OpenAI-compatible AI control plane

Xeno

Turn every trusted laptop, workstation, server, and accelerator host into one shared model-serving network.

Xeno gives teams a single governed endpoint for distributed inference, with routing policy, client identity, telemetry, dashboards, and SDKs built around the hardware and models they already own.

One endpoint Chat, completions, embeddings, and model listing through OpenAI-compatible routes.
Fleet aware Clients advertise hardware, providers, models, health, and telemetry.
Operator ready Dashboards, request history, routing policies, tenants, credentials, and analytics.
Ollama vLLM OpenAI Gemini OpenAI-compatible SQLite PostgreSQL

What it does

Make AI capacity addressable wherever it already exists.

Xeno separates the public API surface from the machines doing the work.

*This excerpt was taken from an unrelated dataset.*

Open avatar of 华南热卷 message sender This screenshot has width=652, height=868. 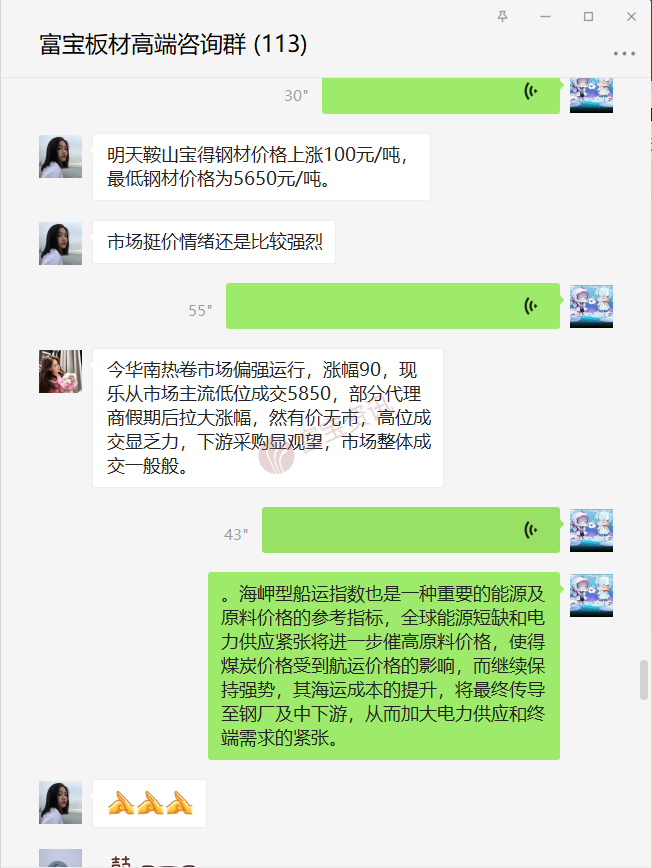pyautogui.click(x=60, y=371)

Applications call the Xeno server. Connected clients run beside local runtimes and accelerators, advertise what they can serve, execute routed requests, and report enough telemetry for operators to trust the fleet.

OpenAI-compatible API

Expose model listing, chat completions, completions, and embeddings behind one stable endpoint.

Authenticated clients

Tenant-bound clients connect over WebSockets and advertise machine inventory, providers, and models.

Policy-based routing

Use model and client match rules with RoundRobin, Random, FirstAvailable, LeastRecentlyUsed, or Adaptive selection.

Operational visibility

Inspect request history, headers, bodies, stream counters, routing decisions, host metrics, provider telemetry, and analytics.

How it works

A control plane in the middle. Workload runners at the edge.

The server owns identity, tenancy, routing policy, request history, telemetry, and the API. The client owns local execution against Ollama, vLLM, OpenAI, Gemini, or another OpenAI-compatible provider.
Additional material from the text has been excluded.